UN CLIVAGE NORD-SUD DANS L’ÉGLISE ?

Les questions relatives à la famille, notamment celles des divorcés remariés ou de la place des homosexuels, débattues au présent Synode, semblent opposer le Nord et le Sud de la chrétienté. Le Nord, surtout la « vieille Europe » (car l’Amérique est plus partagée), où des figures éminentes plaident pour un assouplissement des positions de l’Église. Le Sud, principalement l’Afrique et l’Asie, qui paraissent refuser en bloc toute évolution de la position de l’Église.

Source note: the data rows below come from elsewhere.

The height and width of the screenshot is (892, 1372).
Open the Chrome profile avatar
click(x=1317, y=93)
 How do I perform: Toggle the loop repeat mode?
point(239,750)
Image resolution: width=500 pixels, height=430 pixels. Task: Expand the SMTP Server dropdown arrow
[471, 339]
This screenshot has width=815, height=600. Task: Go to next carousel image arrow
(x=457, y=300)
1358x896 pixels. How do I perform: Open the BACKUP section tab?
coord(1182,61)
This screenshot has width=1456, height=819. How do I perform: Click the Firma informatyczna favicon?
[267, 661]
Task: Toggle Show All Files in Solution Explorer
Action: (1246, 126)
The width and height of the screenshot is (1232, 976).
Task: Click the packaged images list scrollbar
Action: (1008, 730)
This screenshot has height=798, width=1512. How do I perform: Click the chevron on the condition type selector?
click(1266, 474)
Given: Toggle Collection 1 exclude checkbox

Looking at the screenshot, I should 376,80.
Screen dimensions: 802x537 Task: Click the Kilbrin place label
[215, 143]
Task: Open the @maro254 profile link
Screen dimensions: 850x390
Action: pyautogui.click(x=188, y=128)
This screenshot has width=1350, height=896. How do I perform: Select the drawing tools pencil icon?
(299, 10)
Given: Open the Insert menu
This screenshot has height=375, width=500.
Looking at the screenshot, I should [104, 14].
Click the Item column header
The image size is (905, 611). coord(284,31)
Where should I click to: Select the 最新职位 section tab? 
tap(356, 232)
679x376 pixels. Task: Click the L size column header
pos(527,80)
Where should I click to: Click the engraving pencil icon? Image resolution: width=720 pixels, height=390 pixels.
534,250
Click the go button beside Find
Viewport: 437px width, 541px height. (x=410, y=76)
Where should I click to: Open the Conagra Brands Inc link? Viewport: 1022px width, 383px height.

L’opposition a d’autres dimensions : la moindre n’est pas la question démographique : à la forte natalité africaine (en baisse cependant), on opposera le déficit dramatique de l’Europe qui, depuis trente ans ne renouvelle pas ses générations. Problème particulièrement aigu en Allemagne où, si l’on exclut les immigrés turcs, un couple a à peine plus d’un enfant en moyenne, signe d’une crise de la famille peut-être plus grave encore que la divorcialité.

Dans l’opposition Nord-Sud, l’opinion libérale occidentale met en cause le « retard » des chrétientés du Tiers-monde, demeurées, croit-on, attachées à un modèle traditionnel de la famille et qui ignoreraient les évolutions propres à la modernité.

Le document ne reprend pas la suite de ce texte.